Indian Kannada actor, television presenter

Praveen Tejas is an Indian film and television actor, known for his works in Kannada. Praveen made his feature film debut in Kannada film industry with Jolly Days (2009). He is known for his performance in Simpallag Innondh Love Story (2016) and Mundina Nildana (2019).

== Early life ==
Praveen Tej was born on 3 December 1984 in Hosanagara, Shimoga district to Lakshmana Gowda and Padmavathi.

== Career ==
He made his debut in the Kannada film industry with movie Jolly Days (2009), where he played one of the lead roles, Praveena. He was later part of a Kannada reality show aired on Suvarna TV, Pyate Mandi Kadige Bandru (2011).

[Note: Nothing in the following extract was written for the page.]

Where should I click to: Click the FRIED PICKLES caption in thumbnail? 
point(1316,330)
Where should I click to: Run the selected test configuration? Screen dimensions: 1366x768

He acted television series, Radha Kalyana (2012) was aired Zee Kannada.

Praveen later starred in film Aantharya as Krishna (2013) directed by Anney Santhosh Gowda. He played the role of Kush in the film Simpallag Innondh Love Story (2016), a sequel of Kannada hit Simple Agi Ondh Love Story. His other films 5G (2017), Kuchiku Kuchiku (2018).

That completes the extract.